EXTRACT PROVIDED:
>>>>

Humans may have perfected sex (or at least made the most earnest efforts to try), but we definitely didn’t invent it. So who did? Sexual reproduction is around 2 billion years old, but the way bacteria swap genes isn’t really what we mean when we talk about the birds and the bees, and ancient red algae that relied on ocean currents to sweep their sperm cells to receptive partners doesn’t sound much sexier. (David Attenborough makes a valiant attempt, however.)

The earliest evidence of organisms doing it like they do on the Discovery Channel comes in the form of fossils from some 385 million years ago. Delightfully and totally coincidentally named Microbrachius dicki, these antiarch placoderms—a long-extinct group of armored fish—swam around what are now Scotland and Estonia. This particular species was discovered by geologist Robert Dick in the 19th century, and the genus is so named for the “little arms” of bone found poking from their bodies. But Dick might have been slightly scandalized by the placoderm’s modern claim to fame: In 2014, researchers reported in the journal Nature that specimens of M. dicki showed clear and distinct male and female sex organs.

<<<<

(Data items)

>>>>

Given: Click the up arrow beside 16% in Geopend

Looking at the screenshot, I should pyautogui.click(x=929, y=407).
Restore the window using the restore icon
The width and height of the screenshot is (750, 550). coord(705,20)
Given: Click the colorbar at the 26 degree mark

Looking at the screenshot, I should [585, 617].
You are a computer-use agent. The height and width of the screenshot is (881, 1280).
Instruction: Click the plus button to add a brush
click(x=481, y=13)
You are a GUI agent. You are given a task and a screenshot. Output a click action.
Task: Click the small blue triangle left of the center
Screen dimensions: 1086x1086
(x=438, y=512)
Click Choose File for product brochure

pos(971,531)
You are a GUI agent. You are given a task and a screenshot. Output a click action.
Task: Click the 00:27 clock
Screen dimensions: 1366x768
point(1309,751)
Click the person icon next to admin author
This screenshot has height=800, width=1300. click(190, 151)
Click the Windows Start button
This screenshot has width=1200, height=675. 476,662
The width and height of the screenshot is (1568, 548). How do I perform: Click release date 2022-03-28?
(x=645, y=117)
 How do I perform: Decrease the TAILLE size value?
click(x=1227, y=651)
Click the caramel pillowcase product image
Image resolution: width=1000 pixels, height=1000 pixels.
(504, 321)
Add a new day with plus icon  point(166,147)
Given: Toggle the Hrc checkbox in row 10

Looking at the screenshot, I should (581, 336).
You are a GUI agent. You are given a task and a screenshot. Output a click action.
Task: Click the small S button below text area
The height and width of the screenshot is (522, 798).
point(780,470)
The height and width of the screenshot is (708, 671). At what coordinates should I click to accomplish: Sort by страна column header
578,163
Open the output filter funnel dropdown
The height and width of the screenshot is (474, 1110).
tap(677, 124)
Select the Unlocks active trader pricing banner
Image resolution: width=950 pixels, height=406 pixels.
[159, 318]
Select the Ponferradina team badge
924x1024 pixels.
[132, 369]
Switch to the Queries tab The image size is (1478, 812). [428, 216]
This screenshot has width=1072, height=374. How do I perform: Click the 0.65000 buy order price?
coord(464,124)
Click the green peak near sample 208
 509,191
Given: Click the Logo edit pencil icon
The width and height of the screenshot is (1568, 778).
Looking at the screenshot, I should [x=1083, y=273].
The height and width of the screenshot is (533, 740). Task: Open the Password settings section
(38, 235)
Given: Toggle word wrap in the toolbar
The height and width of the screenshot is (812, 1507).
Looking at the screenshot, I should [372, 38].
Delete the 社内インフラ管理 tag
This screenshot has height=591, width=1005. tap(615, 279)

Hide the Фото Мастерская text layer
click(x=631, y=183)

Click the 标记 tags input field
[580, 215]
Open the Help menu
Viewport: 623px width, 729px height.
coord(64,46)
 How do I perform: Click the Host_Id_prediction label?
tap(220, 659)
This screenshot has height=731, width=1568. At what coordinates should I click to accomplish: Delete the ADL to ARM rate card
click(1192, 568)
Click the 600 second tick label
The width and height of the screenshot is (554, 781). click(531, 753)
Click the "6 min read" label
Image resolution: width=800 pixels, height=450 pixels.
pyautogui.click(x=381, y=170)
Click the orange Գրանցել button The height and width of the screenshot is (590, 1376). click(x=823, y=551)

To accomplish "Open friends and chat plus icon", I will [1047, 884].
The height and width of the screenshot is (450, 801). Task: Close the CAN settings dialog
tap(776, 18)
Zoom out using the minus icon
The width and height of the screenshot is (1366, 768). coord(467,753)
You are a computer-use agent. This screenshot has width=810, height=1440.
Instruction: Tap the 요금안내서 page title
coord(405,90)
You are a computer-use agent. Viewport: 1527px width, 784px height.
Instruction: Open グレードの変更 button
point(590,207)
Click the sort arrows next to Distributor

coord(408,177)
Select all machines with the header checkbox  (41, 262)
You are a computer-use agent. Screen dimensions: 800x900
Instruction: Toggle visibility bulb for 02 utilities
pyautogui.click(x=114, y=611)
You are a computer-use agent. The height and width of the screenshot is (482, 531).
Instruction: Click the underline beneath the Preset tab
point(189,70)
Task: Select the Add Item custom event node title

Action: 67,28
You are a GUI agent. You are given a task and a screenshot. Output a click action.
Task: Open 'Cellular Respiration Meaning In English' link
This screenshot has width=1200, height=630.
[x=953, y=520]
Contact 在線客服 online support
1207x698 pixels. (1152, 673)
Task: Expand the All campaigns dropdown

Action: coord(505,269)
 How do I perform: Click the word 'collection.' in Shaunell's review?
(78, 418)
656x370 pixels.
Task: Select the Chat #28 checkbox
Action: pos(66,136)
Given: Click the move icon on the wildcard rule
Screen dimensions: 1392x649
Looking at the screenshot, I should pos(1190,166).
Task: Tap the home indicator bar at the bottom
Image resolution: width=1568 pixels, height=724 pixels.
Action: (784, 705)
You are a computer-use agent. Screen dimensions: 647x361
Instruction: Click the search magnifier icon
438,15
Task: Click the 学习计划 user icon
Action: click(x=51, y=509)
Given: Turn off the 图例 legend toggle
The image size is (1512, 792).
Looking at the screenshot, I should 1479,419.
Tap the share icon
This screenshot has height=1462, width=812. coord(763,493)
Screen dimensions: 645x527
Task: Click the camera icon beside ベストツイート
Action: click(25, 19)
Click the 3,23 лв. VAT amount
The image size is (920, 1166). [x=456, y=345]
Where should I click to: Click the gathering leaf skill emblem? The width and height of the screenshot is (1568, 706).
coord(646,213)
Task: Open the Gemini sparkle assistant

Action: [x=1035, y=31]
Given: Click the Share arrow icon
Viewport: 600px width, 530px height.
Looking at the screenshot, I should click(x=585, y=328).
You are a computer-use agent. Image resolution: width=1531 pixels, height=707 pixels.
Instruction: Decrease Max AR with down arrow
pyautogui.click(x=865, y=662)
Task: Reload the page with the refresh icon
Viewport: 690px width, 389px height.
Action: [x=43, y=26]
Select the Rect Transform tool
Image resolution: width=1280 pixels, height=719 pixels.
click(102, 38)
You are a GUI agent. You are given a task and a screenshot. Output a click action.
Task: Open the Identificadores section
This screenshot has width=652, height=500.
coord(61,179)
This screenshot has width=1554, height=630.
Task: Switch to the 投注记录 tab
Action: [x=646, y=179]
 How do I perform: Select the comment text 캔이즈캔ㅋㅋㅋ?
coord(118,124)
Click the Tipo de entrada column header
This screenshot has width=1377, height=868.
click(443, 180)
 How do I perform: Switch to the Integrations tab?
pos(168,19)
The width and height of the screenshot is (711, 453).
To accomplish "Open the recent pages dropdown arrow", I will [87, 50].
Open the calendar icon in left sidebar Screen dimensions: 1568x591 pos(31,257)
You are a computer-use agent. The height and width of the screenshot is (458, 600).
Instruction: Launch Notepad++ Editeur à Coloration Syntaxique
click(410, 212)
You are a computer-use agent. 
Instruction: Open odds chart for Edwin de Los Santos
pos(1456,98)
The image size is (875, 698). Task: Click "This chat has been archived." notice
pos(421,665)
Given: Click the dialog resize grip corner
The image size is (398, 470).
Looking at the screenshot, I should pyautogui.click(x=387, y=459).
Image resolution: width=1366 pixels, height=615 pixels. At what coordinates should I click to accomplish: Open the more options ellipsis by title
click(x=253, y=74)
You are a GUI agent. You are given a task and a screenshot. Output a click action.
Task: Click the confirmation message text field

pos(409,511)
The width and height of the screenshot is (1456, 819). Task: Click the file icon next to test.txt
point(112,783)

<<<<

DIRECTIONS:
Put this sentence from the passage on how sex first began into Spanish: "The earliest evidence of organisms doing it like they do on the Discovery Channel comes in the form of fossils from some 385 million years ago." The lines have nothing to do with this.

COMPLETED TASK:
La evidencia más antigua de organismos que lo hacen como en el Discovery Channel se presenta en forma de fósiles de hace unos 385 millones de años.